▶ _Extract provided_
>> BEGIN

Sections in this pattern
  1. Name
  2. Intent
  3. Problem
  4. Forces
  5. Solution
  6. Mechanism
  7. Pattern / Antipattern
  8. Determinism Move
  9. Observable Signal
  10. Failure Modes
  11. Use When
  12. Do Not Use When
  13. Evidence
  14. Related Patterns

Adversary

(Orchestration Pattern)

Name

Adversary

Also known as: Critic, Red-Team Role, Negative Channel.

Intent

Assign a structurally separate role whose only job is to find failures in another role’s output, and require that role to emit a negative channel the orchestrator can inspect.

Problem

A proposer produces work. The same proposer is then asked to “also list weaknesses,” or a critic role is placed beside the proposer but given the same context and an optional feedback prompt.

That can look like verification:

  • the transcript contains a message from a role named critic;
  • the prompt says “be critical”;
  • the critic gives suggestions before approval;
  • the workflow can continue when the critic says the work looks acceptable.

The boundary still collapses when the proposer grades its own work or when the negative channel is optional. A critic that can return an empty feedback string without recording “no defect found” has not performed an adversarial pass. It has only added a chance for the model to rationalize the draft.

verification_design.md Principle 1 rejects self-review as a verification signal. Principle 7 names the stronger form: cross-family verification beats self-verification. Adversary is the single-role orchestration primitive underneath those principles. It makes who critiques whom a runtime fact, not a tone instruction.

Forces

  • Separate role vs. single-agent self-critique. A second role costs tokens and routing complexity; self-critique is cheaper but preserves the same blind spot.
  • Shared context vs. blind critique. Full context is easy to pass, but it can contaminate the critic. A Blind Oracle or Cross-Family verifier may be needed for stronger independence.

>> END

▶ _Stored rows_
>> BEGIN

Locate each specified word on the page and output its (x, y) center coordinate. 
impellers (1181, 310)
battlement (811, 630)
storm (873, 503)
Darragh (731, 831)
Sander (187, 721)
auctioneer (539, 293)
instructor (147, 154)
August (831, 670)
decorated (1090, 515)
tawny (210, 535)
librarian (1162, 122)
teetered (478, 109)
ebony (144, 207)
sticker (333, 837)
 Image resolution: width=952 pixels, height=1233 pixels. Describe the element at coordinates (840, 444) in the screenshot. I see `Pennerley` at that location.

>> END

▶ _Problems to solve_
[1] What three other names does the Adversary pattern page give for the pattern?
[2] According to the Adversary pattern page, why does a critic that returns an empty feedback string not count as an adversarial pass?
[3] Write out the part of the Adversary pattern page between "That can look" and "a tone instruction.", inclusive.

▶ _Solved tasks_
[1] Critic, Red-Team Role, and Negative Channel.

[2] The critic has not recorded "no defect found," so no adversarial pass has actually been performed. It has only added a chance for the model to rationalize the draft.

[3]
That can look like verification:

  • the transcript contains a message from a role named critic;
  • the prompt says “be critical”;
  • the critic gives suggestions before approval;
  • the workflow can continue when the critic says the work looks acceptable.

The boundary still collapses when the proposer grades its own work or when the negative channel is optional. A critic that can return an empty feedback string without recording “no defect found” has not performed an adversarial pass. It has only added a chance for the model to rationalize the draft.

verification_design.md Principle 1 rejects self-review as a verification signal. Principle 7 names the stronger form: cross-family verification beats self-verification. Adversary is the single-role orchestration primitive underneath those principles. It makes who critiques whom a runtime fact, not a tone instruction.